## START

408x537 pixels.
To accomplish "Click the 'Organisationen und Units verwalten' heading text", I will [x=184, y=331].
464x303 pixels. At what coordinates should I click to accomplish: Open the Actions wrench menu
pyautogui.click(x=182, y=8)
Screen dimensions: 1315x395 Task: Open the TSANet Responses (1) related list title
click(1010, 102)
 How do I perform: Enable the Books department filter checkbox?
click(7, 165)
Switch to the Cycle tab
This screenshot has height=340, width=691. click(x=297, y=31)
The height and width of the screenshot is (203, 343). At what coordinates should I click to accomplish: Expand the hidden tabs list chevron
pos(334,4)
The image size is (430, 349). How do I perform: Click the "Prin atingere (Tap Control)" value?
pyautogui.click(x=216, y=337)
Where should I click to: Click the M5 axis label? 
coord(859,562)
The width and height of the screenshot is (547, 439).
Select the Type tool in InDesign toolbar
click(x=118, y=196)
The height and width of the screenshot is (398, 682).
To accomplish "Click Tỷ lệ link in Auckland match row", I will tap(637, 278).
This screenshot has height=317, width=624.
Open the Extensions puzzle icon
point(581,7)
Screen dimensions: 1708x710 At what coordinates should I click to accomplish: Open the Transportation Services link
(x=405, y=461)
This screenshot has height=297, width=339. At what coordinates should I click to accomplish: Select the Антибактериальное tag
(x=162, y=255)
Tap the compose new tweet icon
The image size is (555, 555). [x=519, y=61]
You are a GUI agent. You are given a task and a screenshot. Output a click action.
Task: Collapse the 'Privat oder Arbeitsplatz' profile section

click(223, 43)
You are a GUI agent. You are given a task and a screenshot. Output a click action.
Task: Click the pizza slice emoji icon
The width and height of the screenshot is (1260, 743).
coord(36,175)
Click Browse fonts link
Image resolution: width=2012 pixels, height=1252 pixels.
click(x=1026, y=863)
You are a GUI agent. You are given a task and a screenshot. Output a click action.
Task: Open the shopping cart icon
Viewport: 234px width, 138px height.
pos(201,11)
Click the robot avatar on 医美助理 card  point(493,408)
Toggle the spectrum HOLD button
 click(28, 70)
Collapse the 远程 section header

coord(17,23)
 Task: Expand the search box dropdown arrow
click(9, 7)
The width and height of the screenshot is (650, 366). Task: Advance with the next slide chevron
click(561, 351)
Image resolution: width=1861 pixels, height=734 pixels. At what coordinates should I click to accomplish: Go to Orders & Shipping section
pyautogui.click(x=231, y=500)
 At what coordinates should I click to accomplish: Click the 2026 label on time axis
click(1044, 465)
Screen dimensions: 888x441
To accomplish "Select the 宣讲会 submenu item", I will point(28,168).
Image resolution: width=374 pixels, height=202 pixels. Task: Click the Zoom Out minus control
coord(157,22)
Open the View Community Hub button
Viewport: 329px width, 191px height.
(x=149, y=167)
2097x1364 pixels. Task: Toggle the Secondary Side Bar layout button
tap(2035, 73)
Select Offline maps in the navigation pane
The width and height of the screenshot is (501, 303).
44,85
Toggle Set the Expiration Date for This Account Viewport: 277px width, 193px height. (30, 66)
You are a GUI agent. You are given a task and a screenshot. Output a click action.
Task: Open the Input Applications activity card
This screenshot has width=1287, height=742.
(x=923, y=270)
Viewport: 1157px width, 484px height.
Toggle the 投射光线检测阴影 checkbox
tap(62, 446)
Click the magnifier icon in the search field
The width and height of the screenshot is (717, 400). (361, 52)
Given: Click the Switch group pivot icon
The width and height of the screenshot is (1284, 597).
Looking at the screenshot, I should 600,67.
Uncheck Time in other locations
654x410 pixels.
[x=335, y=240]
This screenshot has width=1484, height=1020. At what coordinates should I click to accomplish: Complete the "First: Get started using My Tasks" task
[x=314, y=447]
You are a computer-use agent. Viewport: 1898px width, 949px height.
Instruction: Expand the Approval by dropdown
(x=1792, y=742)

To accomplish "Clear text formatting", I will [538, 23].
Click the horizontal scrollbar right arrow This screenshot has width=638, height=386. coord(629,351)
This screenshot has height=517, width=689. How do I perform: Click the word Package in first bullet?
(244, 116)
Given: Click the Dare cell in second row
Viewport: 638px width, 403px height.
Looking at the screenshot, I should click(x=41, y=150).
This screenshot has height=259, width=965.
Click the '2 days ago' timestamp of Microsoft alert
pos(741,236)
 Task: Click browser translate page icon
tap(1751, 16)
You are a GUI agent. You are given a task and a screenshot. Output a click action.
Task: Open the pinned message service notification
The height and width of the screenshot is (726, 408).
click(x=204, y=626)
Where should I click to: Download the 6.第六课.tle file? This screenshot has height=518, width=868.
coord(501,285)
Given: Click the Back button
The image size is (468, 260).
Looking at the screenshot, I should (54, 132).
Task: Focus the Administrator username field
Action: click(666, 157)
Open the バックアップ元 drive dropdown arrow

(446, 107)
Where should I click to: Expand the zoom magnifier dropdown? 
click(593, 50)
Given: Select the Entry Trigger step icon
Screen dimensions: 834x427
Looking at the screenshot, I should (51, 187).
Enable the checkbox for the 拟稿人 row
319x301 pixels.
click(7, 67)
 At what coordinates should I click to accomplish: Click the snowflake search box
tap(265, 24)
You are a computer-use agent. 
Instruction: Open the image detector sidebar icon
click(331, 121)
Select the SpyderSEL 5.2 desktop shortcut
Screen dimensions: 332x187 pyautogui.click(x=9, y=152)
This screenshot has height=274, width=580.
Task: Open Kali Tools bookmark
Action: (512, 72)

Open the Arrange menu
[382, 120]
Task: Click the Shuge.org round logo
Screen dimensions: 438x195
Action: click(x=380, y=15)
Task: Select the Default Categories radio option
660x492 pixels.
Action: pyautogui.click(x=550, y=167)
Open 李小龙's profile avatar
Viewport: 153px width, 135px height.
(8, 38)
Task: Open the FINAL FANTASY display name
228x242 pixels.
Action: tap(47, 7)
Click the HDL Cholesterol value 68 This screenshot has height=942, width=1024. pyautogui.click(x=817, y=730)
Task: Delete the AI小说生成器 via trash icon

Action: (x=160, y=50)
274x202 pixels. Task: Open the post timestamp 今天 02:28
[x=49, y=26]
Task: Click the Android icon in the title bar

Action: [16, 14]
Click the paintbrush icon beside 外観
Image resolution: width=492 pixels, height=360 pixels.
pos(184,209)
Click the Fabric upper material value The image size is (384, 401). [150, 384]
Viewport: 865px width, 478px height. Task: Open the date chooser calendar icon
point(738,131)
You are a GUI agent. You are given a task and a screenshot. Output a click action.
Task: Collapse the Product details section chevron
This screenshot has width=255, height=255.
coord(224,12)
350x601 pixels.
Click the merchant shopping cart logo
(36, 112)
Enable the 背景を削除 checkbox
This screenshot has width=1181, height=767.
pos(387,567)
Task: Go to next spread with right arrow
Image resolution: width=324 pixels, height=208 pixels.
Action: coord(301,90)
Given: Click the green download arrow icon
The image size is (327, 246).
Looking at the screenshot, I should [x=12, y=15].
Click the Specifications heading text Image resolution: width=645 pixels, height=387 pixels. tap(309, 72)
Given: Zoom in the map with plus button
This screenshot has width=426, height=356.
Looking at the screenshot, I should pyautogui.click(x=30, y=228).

## END

Requirements:
Rewrite the stretch of material from its start through the line containing "This screenshot has height=340, width=691.", replacing each "accomplish" with "achieve" and leaving everything else unchanged.

Written solution:
408x537 pixels.
To achieve "Click the 'Organisationen und Units verwalten' heading text", I will [x=184, y=331].
464x303 pixels. At what coordinates should I click to achieve: Open the Actions wrench menu
pyautogui.click(x=182, y=8)
Screen dimensions: 1315x395 Task: Open the TSANet Responses (1) related list title
click(1010, 102)
 How do I perform: Enable the Books department filter checkbox?
click(7, 165)
Switch to the Cycle tab
This screenshot has height=340, width=691. click(x=297, y=31)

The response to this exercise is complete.